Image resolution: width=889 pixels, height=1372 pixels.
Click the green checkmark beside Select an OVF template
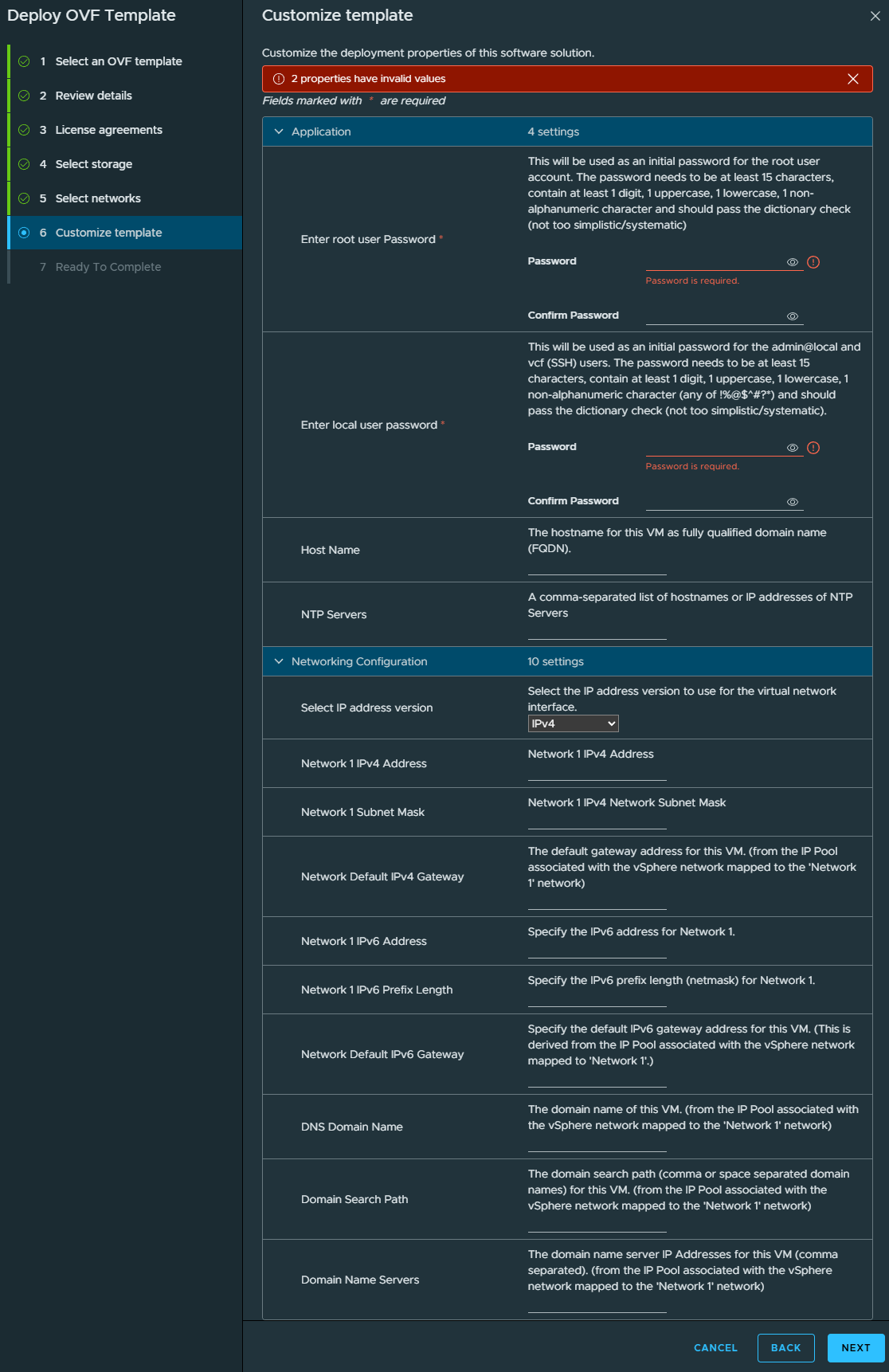pos(24,61)
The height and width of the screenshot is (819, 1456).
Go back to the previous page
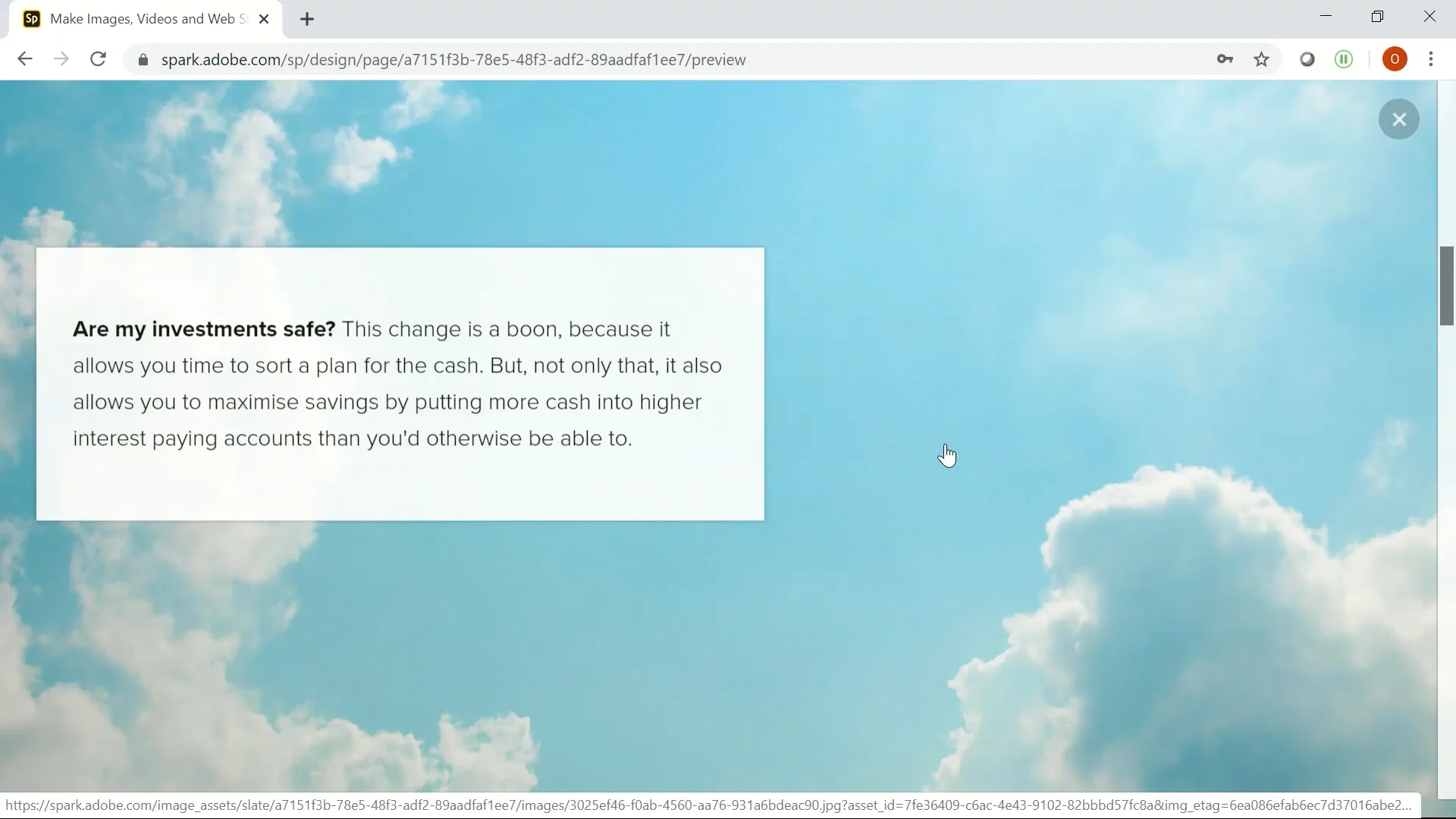[25, 59]
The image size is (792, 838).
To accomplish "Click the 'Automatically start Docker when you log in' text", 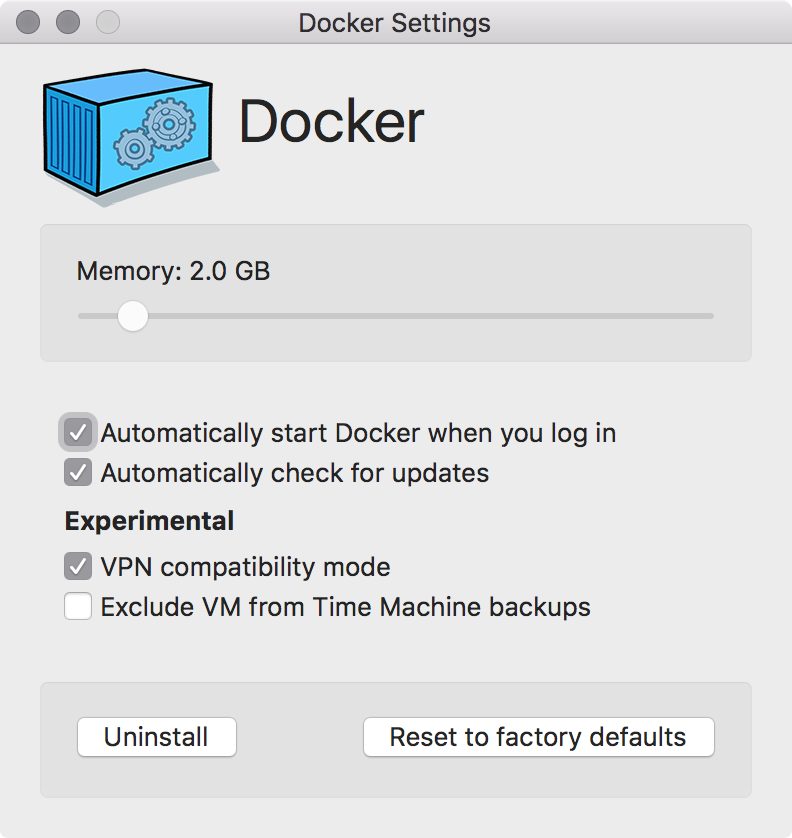I will (358, 433).
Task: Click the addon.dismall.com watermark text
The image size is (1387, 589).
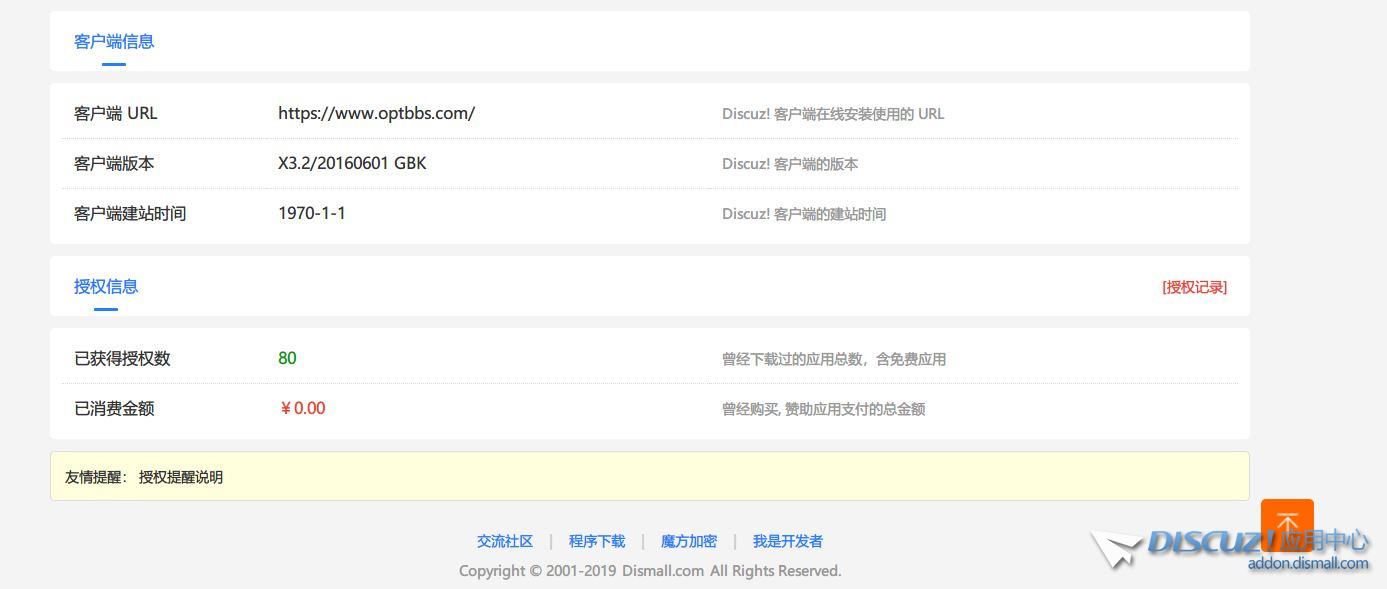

----

**INSTRUCTIONS FOR THE TASK:** Rewrite the rows from the line containing "Task: Click the" through the end of the rows, both included, changing "watermark" to "logo" and keeping everything else the same. Give only those lines, and leave out the pictures.

**SOLUTION TO THIS EXERCISE:**
Task: Click the addon.dismall.com logo text
The image size is (1387, 589).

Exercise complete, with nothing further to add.